Is the shrill intolerance of no-platforming, safe-spacing, snowflake students the result of past failure to make the case for free speech?

 

Photo by Stephen Crowley on Unsplash

Philip Hammond eyes £1bn budget raid on freelancers – @TheSundayTimes

The Sunday Times reports that the Chancellor is considering another attack on sovereign professionals. The concern seems to be, as before, “disguised employment” and the Sunday Times’ coverage is couched in terms of “levelling the playing field” and “significant tax advantages”.

The reality of course is different.

When running properly, individuals operating through personal services companies are each individual businesses carrying all the risks of business and not enjoying the corporate comfort blanket benefits of traditional employment. If the cost to the client company is higher than employing a traditional employee (and often the fully loaded costs are not as far apart as crude comparisons of “day rates” suggest), then the client business benefits from flexibility and agility that no commitment, on-demand services provide.

A tax raid risks damaging the supply of this important flexibility while also increasing the cost to client firms. This has already been seen in the public sector where restrictions similar to those imagined here have already been implemented. It’s a short-sighted and ill-considered move.

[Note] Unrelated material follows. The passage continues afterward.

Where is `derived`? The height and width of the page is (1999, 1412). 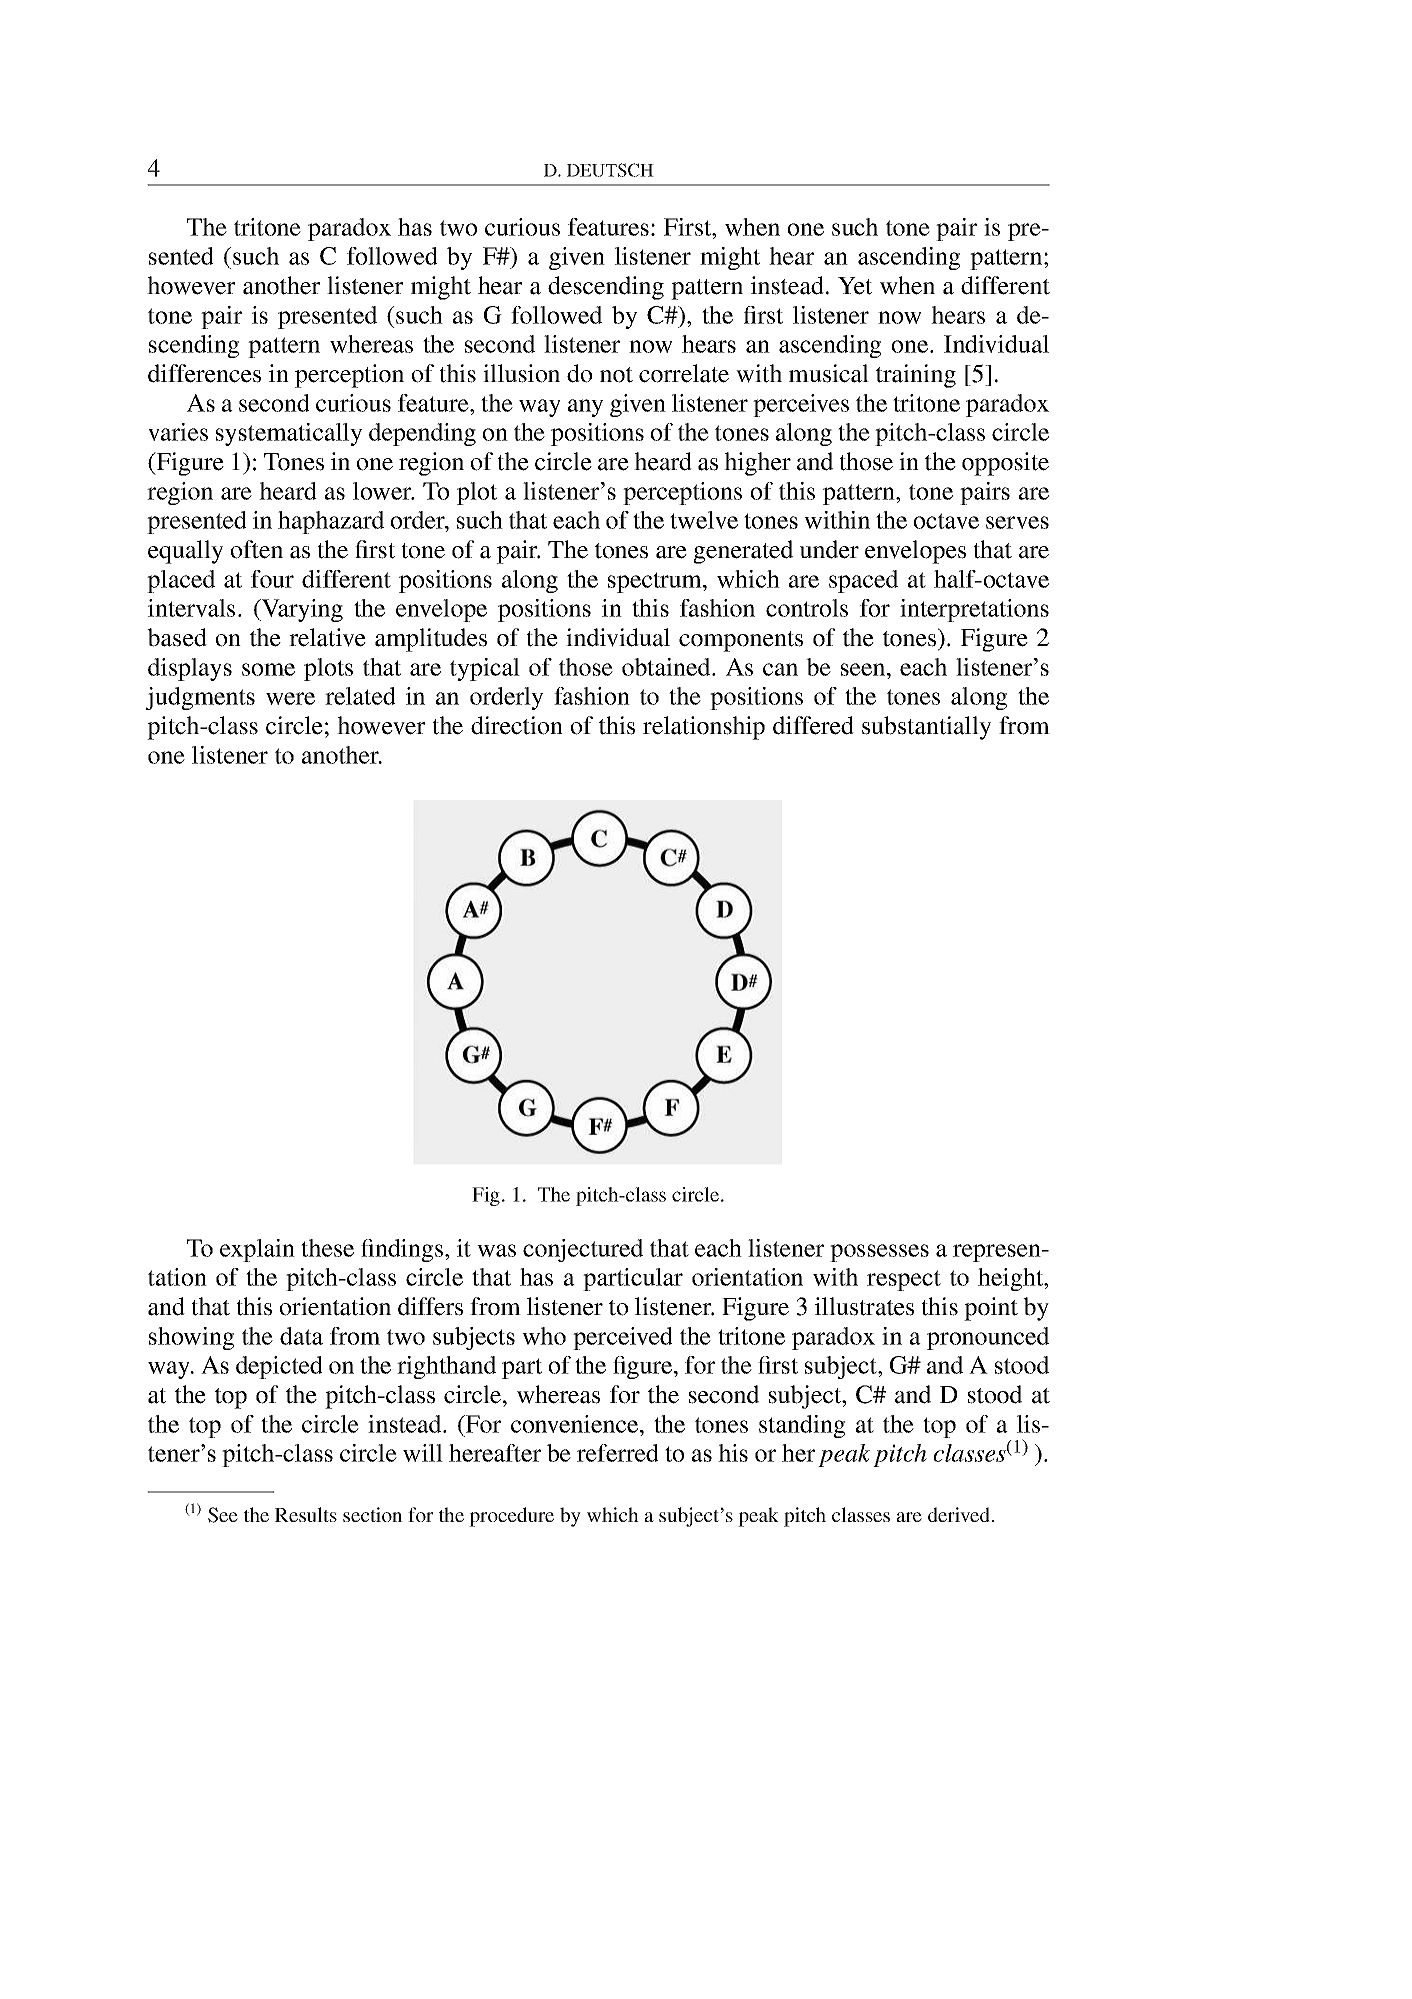 derived is located at coordinates (960, 1514).
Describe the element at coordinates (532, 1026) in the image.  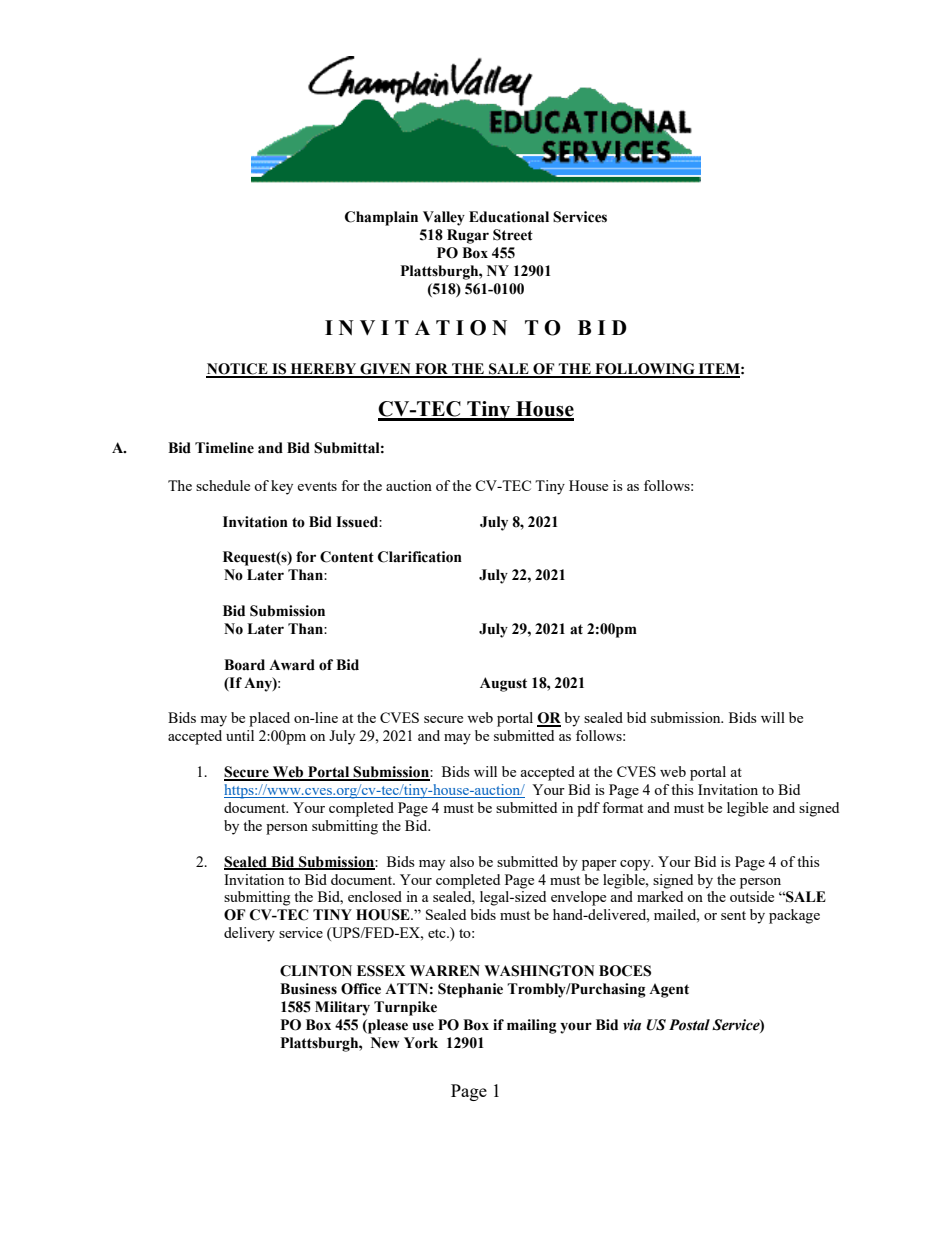
I see `mailing` at that location.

Does “disguised employment” actually exist? I’m sure it does. A number of recent court cases suggest that there has been a trend for some employers to seek the cost benefits of using freelance contractors whilst retaining all of the control traditionally associated with  “permanent” employment. Those cases should rightly be pursued, but not by painting the self-employed as either downtrodden, abused workers or system-abusing fat cats.

Being a sovereign professional is a choice. It has real benefits – not least in flexibility – but it comes with risks, costs and responsibilities. A suitable test of employment would investigate the extent to which those risks are real, rather than simply punishing providers of needed skills through a flexible model.